The Portland Charter Commission has recognized the problem with plurality elections. So have many other places in the country and the world. Many elections require a runoff election, so the top two vote-getters need to compete in a runoff election at a later date in which the voters choose between those two candidates.
Majority rules, and the candidate who receives more than 50 percent of the vote wins. But run-off elections cost twice as much, and voter turnout often goes way down.
Rank choice voting is also known as instant runoff voting. On Election Day, you can vote for your favorite candidate, and you also can vote for your second favorite candidate, and, if necessary when there are many candidates, for your third choice.
If no candidate receives more than 50 percent of the vote in the first count, then there is an instant runoff. The candidate with the lowest number of votes is then dropped, and the votes are recounted using the second choice of those who voted for that losing candidate.
The voting rounds continue, dropping the candidate with the least votes each round and re-counting the votes, until one receives a majority of votes, more than 50 percent, and wins.
The result is that more than half the people voting endorse this leader, even if he or she was not all the voters’ first choice — and so majority rules.
Some charge that you can still have someone win with less than a majority, because some voters do not choose to select a second or third choice on the ballot. But this means they do not choose to have a vote in the second round if their candidate comes in last.
As noted above, voter turnout often goes down in a runoff election, even if it is held as a separate election instead of an instant runoff.
The winner of a rank choice voting election wins with a majority — more than 50 percent — of those voters who choose to participate in rank choice voting by choosing a second or third choice when they vote.
While there are initial software costs and other challenges for rank choice voting, the benefits are great. We would really be electing a candidate that a majority prefers.

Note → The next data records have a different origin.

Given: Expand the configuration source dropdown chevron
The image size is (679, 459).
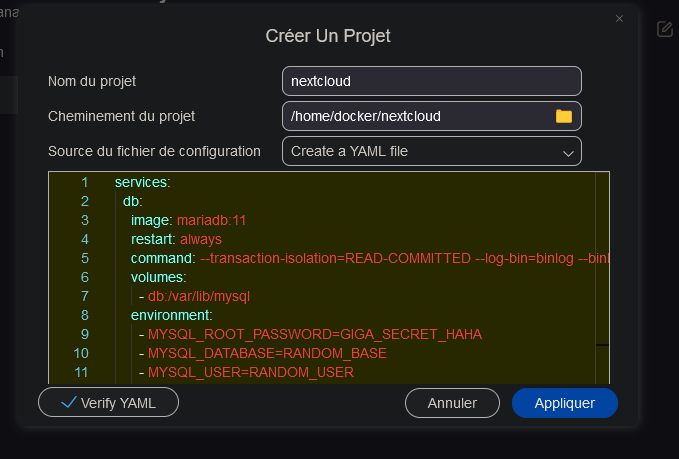Looking at the screenshot, I should 568,153.
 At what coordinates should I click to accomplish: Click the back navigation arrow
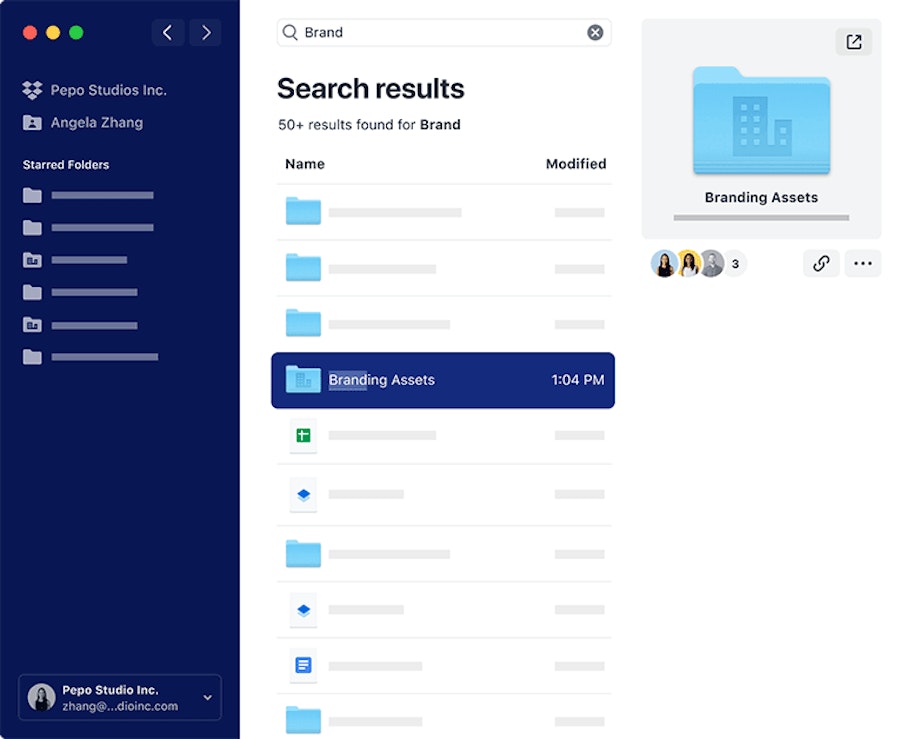click(168, 33)
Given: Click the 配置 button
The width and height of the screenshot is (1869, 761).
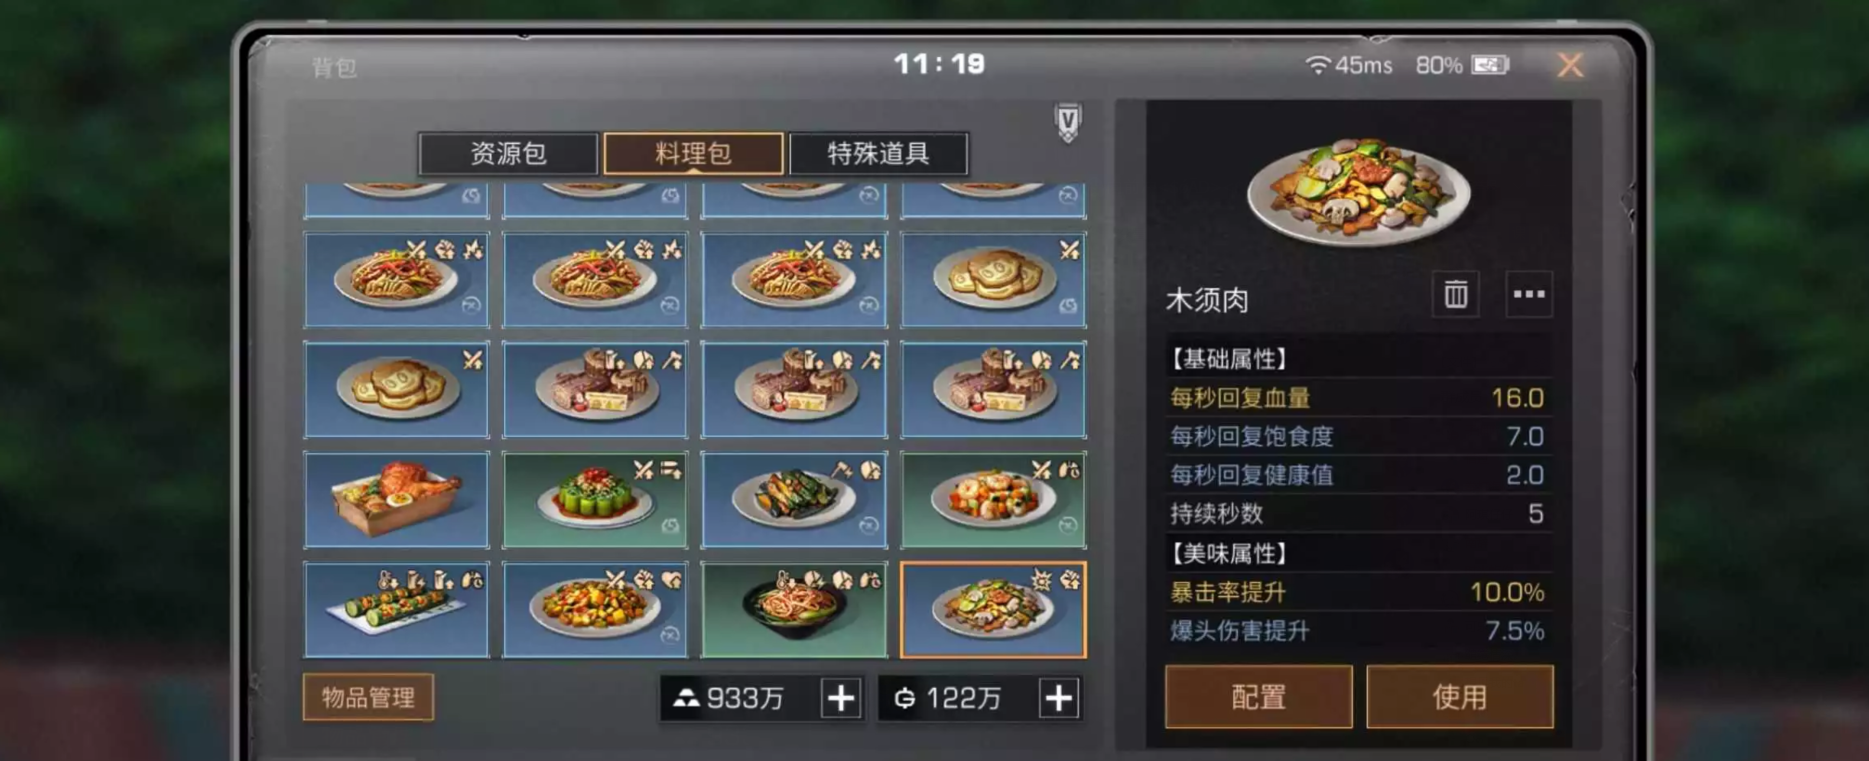Looking at the screenshot, I should 1259,696.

Gov. Baldacci may still have won two terms, and Paul LePage and Libby Mitchell may have won their respective primaries, with an instant runoff voting process. We will never know. But with our current system, we could elect a governor again with a majority voting against that candidate, giving us “minority rule.”
I hope that the Portland Charter Commission members and city voters not only support the rank choice voting proposal, but also that we build on this idea so that a majority of voters can vote for and endorse our future leaders and their visions for Maine.